## Assignment:
Give the lines again exactly, from the one holding "Where should I click to: Click the" to the last line of the listing below, both ends included and nothing added.

------------------------------------------------------------------------

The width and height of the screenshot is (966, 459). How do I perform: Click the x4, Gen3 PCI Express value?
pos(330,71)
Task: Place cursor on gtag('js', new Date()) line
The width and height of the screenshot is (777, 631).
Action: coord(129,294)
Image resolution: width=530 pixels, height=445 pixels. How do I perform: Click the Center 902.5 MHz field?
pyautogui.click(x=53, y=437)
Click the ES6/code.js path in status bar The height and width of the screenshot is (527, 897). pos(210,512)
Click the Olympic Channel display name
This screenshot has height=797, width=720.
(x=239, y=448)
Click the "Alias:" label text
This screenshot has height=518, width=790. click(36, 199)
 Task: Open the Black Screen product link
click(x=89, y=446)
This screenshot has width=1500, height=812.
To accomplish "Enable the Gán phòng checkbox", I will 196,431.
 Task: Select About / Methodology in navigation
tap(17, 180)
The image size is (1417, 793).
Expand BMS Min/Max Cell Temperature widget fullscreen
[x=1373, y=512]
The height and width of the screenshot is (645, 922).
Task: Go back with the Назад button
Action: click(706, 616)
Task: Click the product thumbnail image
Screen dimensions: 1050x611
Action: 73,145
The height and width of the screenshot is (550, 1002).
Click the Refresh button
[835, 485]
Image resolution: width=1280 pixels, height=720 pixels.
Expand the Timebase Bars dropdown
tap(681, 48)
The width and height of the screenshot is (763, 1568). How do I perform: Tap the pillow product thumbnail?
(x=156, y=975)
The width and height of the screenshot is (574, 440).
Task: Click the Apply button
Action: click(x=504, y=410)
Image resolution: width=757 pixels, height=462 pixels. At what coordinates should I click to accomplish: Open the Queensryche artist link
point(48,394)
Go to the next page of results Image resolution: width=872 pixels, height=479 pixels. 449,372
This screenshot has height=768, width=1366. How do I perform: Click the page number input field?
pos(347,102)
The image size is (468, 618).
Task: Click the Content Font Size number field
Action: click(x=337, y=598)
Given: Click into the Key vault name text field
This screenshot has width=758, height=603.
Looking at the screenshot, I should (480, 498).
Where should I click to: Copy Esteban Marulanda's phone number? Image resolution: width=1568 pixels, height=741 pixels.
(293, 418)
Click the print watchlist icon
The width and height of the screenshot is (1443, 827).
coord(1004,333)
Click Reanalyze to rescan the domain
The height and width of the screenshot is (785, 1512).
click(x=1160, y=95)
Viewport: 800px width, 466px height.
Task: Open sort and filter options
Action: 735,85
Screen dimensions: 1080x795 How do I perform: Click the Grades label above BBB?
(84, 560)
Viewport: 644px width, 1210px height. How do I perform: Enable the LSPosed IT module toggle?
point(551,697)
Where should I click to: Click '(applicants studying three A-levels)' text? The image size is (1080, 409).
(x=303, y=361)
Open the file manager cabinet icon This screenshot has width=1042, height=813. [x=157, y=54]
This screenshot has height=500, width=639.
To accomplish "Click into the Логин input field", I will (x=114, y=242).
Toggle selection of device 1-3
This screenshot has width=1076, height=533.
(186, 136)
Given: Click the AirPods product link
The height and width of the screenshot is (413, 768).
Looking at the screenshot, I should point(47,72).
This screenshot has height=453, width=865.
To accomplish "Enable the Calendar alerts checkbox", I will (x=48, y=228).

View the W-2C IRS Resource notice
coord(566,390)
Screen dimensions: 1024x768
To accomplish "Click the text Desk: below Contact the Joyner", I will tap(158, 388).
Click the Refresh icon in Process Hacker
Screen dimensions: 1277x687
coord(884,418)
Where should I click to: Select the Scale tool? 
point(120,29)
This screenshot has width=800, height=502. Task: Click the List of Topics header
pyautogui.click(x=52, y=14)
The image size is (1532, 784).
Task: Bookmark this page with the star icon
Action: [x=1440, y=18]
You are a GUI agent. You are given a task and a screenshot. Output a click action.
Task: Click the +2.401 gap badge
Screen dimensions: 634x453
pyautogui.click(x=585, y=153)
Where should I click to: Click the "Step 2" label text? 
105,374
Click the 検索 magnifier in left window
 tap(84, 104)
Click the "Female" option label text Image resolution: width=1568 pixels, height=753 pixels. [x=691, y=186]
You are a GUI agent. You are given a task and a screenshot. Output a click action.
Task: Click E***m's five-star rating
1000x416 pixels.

------------------------------------------------------------------------

## Reply:
Where should I click to: Click the "Step 2" label text? 
105,374
Click the 検索 magnifier in left window
 tap(84, 104)
Click the "Female" option label text Image resolution: width=1568 pixels, height=753 pixels. [x=691, y=186]
You are a GUI agent. You are given a task and a screenshot. Output a click action.
Task: Click E***m's five-star rating
1000x416 pixels.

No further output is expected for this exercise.